If you ask, the provider may give you a "prompt pay" discount of perhaps 15% in exchange for immediate payment upon receiving your bill after insurance has processed your claim, since so many people pay their medical bills slowly over time or not at all.
"A consumer should aim for an overall discount of at least 35% if the charges are not fair and reasonable," says Pat Palmer of the patient advocacy group Medical Billing Advocates of America. "However, just like with any negotiation, you should start high and work your way down slowly. For instance, try to start off negotiations by requesting a 50% discount, then reply appropriately to the facility's response."

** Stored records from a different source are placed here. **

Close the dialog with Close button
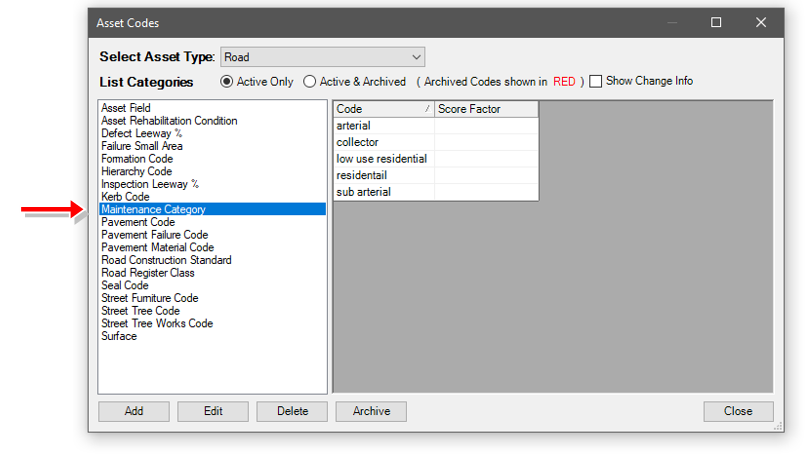 738,411
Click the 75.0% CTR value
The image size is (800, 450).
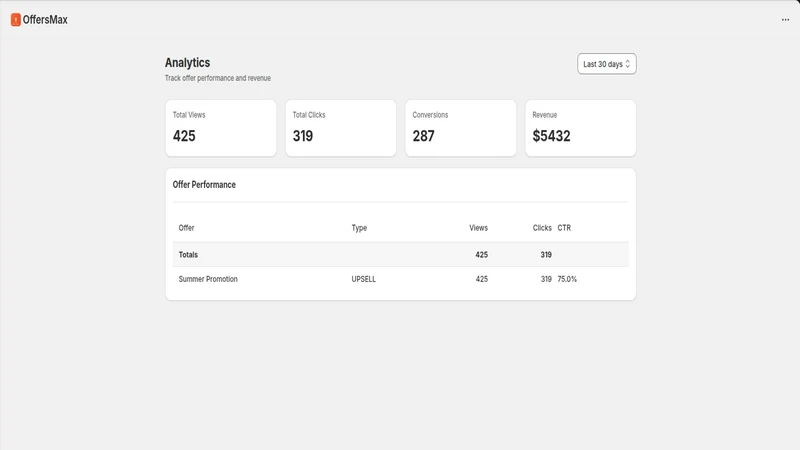(567, 279)
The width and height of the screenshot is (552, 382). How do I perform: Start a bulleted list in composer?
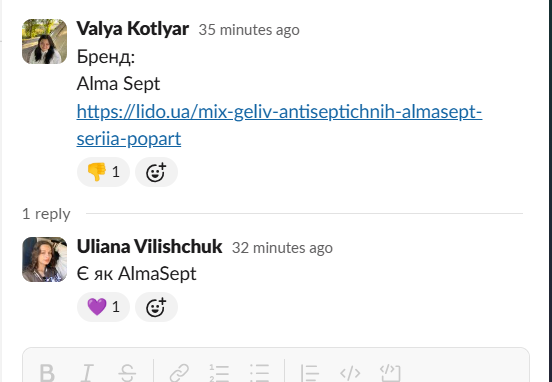(x=259, y=372)
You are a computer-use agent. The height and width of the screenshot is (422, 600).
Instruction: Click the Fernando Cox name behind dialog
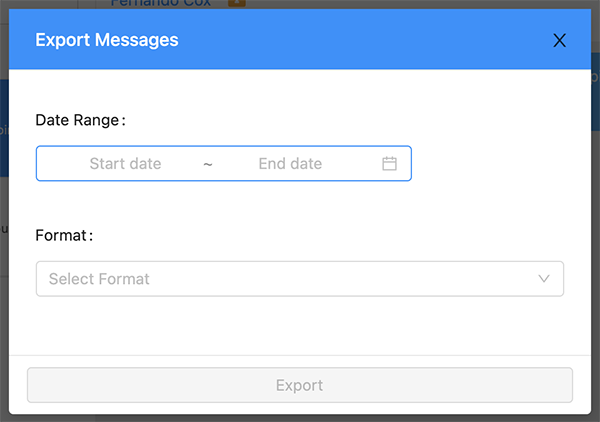click(x=161, y=3)
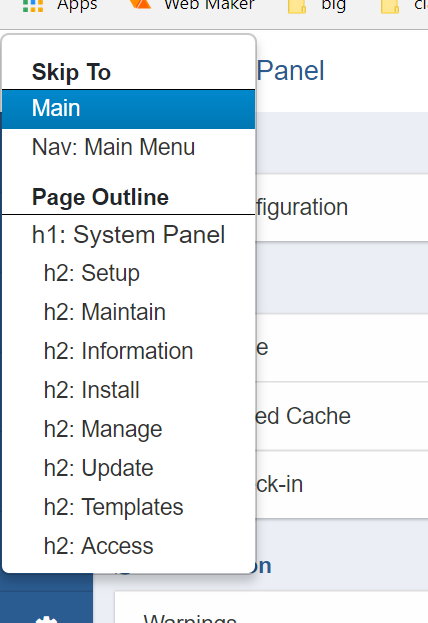Open the big bookmarks folder icon
The image size is (428, 623).
[297, 6]
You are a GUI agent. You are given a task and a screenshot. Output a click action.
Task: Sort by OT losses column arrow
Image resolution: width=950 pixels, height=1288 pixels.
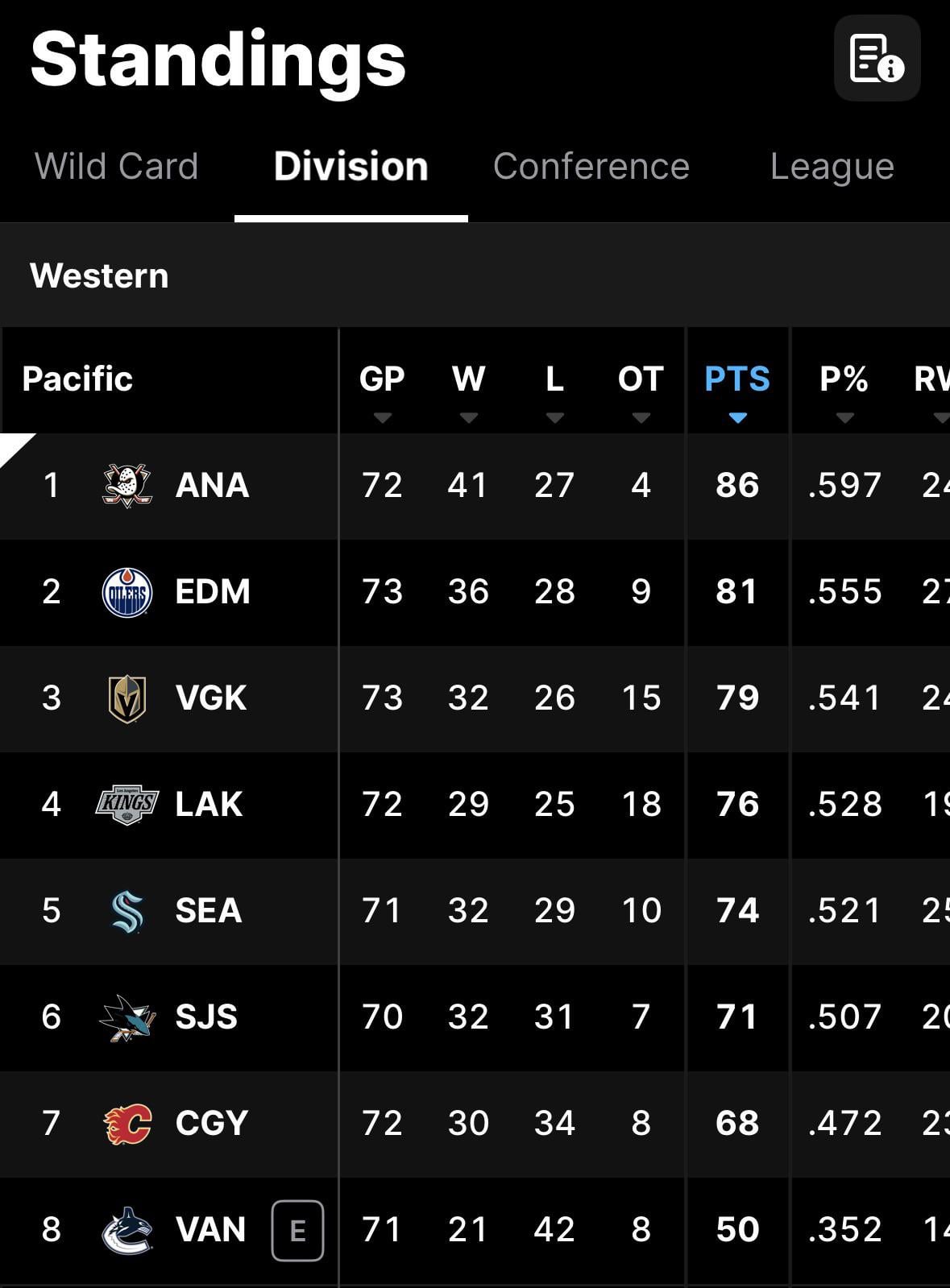click(641, 417)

Palmer says you should be prepared to explain why you are seeking a discount or bill correction.
Not only is emergency room care expensive, your insurance company might charge you a hefty ER copay.
Many non-life-threatening emergencies, such as animal bites, minor lacerations and burns, and allergic reactions, can be treated at urgent care centers instead, where your costs could be similar to or slightly above what you’d pay for a doctor’s visit, saving you hundreds of dollars over the ER.
Urgent care centers not only charge less for procedures, they’re also less likely to order unnecessary tests.
Now is the time to see what urgent care centers near you are in your insurance network, what they treat and when they’re open.
Also check to see where your nearest in-network emergency room is and whether its doctors are in your network.
If you’re not sure how urgent your situation is, call your insurance company’s 24/7 nurse hotline for free advice. Check your insurance card for the phone number.
You’re already paying hundreds if not thousands of dollars a year for health insurance.
To minimize your additional costs, you must understand your plan.
Your private health insurance plan is required to give you a form clearly explaining your benefits. Consumer Reports provides a sample here.
The key insurance plan features you should understand include:
- In- and out-of-network annual deductibles for you and your family.
- In- and out-of-network annual out-of-pocket maximum.
- What costs don’t count toward the out-of-pocket maximum (insurance premiums, for example).
- The percentage of in- and out-of-network costs you’ll pay (often 20% and 40% coinsurance) after meeting each deductible.
- Additional deductibles for specific services, like prescriptions.
- Whether you need a referral to see a specialist.
- Copayment amounts for doctor’s visits, tests and emergency room visits.
- Excluded services like cosmetic surgery or infertility treatments.
A health care advocate can find mistakes on your bill, items for which the provider has overcharged and items for which your insurance has underpaid.
These services range from local, one-person operations to national firms. They will contact your health care providers to get billing mistakes corrected and negotiate lower fees.
Many advocates charge you a percentage of the savings they achieve.
If the health care advocate’s fee is 30% and they cut $1,000 off your bill, you’ll pay them $300 and pocket the other $700 in savings.
Others charge an up-front fee of around $100 to $300. Most advocates clearly disclose their prices on their websites.
Some advocates only work with bills exceeding a certain amount, typically $300 to $400.
If you have employer-provided health insurance, ask human resources if your company has contracted with a health care advocate.
If not, Claims.org can help you find an expert in 18 states.
The Patient Advocate Foundation, My Medical Negotiator, Medical Billing Advocates of America and many other organizations provide services nationwide.